Under the deal, a syndicate of lenders including the Japan Bank for International Cooperation and the nation’s top-three private sector banks will provide the loans, while Nippon Export and Investment Insurance will handle default risk.
The consortium believes that the deal presents an opportunity to secure stable production of LNG over the long term and diversify sources for Japan’s LNG supply.
The arrangement calls for JBIC to lend $3 billion, while the remaining amount will be shared among the African Development Bank and Japanese private-sector banks, including MUFG Bank, Mizuho Bank, Sumitomo Mitsui Banking and Sumitomo Mitsui Trust Bank.
Loans provided by the private banks will be insured by NEXI, a Japanese government-affiliated insurer.
The deal is expected to be one of the largest ever overseas investments in Africa. Japanese general trader Mitsui & Co. and Japan Oil, Gas and Metals National Corp., or Jogmec, will invest a 20% share in the gas field to be developed in Mozambique.

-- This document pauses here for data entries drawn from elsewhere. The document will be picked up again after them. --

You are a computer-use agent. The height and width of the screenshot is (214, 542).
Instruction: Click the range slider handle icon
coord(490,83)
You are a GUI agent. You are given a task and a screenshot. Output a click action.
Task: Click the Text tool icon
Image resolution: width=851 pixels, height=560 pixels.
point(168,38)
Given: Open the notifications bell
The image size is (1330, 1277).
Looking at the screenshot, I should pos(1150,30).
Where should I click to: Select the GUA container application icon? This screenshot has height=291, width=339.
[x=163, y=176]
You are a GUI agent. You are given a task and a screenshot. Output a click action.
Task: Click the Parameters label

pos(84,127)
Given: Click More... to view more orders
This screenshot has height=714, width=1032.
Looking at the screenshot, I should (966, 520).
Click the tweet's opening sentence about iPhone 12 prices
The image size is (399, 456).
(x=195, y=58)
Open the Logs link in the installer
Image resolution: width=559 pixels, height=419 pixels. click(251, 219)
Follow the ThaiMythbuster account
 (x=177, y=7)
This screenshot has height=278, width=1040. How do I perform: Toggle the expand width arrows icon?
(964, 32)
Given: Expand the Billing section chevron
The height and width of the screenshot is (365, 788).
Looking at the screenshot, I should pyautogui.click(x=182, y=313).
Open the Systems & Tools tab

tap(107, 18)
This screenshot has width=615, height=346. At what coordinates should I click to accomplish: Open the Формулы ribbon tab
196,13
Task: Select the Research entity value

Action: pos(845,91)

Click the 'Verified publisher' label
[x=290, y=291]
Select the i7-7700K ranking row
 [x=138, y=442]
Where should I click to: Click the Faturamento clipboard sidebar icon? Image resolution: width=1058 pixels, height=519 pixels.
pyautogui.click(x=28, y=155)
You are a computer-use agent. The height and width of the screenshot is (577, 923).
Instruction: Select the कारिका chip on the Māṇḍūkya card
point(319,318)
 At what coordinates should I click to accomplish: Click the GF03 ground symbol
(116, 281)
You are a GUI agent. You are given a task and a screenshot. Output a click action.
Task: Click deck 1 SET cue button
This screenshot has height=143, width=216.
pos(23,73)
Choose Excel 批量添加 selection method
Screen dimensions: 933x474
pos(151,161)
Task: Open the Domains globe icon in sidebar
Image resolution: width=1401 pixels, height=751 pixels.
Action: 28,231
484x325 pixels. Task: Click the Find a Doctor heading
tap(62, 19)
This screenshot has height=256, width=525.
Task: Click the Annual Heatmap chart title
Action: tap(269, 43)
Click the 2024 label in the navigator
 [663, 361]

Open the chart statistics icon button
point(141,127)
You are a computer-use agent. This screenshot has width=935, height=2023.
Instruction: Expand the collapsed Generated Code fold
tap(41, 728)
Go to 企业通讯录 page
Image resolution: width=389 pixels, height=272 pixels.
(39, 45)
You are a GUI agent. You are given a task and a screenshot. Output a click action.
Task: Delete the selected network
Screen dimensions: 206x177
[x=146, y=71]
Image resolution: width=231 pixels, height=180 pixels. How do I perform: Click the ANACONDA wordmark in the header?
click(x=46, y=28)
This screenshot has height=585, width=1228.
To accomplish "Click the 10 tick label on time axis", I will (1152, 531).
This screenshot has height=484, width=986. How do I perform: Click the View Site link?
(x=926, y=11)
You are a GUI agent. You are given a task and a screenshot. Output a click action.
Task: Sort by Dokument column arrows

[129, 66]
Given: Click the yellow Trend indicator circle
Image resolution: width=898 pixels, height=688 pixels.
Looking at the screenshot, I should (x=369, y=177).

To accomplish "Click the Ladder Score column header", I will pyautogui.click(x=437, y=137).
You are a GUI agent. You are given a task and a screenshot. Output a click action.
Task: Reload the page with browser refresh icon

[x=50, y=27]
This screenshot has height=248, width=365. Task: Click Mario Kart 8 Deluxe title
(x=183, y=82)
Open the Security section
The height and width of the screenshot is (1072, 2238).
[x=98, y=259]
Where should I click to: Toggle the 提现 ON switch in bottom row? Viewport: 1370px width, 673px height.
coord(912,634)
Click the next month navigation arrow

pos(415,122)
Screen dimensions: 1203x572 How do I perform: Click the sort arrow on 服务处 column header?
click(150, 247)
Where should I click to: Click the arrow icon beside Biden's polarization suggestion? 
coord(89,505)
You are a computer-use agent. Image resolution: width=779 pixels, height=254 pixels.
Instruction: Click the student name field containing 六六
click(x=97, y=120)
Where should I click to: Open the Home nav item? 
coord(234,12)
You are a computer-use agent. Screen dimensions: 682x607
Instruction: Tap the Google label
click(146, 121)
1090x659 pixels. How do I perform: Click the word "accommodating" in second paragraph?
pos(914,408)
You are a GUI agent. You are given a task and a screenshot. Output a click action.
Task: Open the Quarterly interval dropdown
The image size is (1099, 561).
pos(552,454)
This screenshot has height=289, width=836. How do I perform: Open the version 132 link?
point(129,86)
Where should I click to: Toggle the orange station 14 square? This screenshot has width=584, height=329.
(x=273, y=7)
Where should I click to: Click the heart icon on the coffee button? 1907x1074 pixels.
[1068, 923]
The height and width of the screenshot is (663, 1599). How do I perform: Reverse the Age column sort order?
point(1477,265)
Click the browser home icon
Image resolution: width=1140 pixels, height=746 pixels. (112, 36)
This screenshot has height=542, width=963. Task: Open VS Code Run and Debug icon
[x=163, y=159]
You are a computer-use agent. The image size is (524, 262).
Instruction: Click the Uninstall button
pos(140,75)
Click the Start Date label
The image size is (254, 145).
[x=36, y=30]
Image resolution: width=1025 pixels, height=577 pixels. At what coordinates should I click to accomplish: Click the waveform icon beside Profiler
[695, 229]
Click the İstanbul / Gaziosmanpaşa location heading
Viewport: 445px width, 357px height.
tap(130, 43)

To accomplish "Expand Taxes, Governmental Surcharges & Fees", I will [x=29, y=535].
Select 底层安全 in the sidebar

Plans are for the gas field to start producing 12 million tons of LNG in 2024, of which about 30% will be supplied to Jera, a joint venture equally owned by Tokyo Electric Power Co. Holdings and Chubu Electric Power, as well as to Tokyo Gas and Tohoku Electric Power.
As deposits in the field are estimated to total over 10 times Japan’s annual LNG imports, the companies expect it to produce a stable supply of the resource over many years.